Les progrès de la stimulation de la mémoire et, au contraire, l’oubli des souvenirs désagréables sont aussi examinés à la lumière du développement de la neuromodulation. Par ailleurs, l’auteur est un spécialiste de la chimie du cerveau et dans le même esprit réparation-augmentation, sont abordées les smart drugs : café, thé, cocaïne, amphétamine, ritaline, provoquant un dopage cognitif, mais aussi dangereuses d’emploi et, là encore, l’auteur est bien placé pour en parler. De manière un peu surprenante, il insiste sur les drogues psychédéliques, comme la psilocybine ou la kétamine (généralement utilisée comme anesthésique). Son expérience lui permet de les considérer comme utiles au traitement de la dépression profonde. Elles permettent aussi une approche des mécanismes de la conscience et l’auteur nous décrit avec verve son expérience dans ce domaine.

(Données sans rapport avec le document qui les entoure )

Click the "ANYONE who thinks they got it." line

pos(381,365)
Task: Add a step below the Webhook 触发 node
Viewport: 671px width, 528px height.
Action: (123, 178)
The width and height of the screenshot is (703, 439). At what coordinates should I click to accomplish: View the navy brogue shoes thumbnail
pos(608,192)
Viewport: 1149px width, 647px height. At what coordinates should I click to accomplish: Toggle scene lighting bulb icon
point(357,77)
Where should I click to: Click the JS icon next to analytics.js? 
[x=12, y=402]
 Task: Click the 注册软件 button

Toujours dans la réparation, l’influence du sommeil est analysée. L’auteur revient sur les troubles provoqués par une durée de sommeil insuffisante et il décrit des technologies nouvelles combattant l’insomnie. Mais, plus original, il cite des travaux, anciens et modernes, montrant comment l’alternance veille-sommeil influe sur la créativité. Plus ét...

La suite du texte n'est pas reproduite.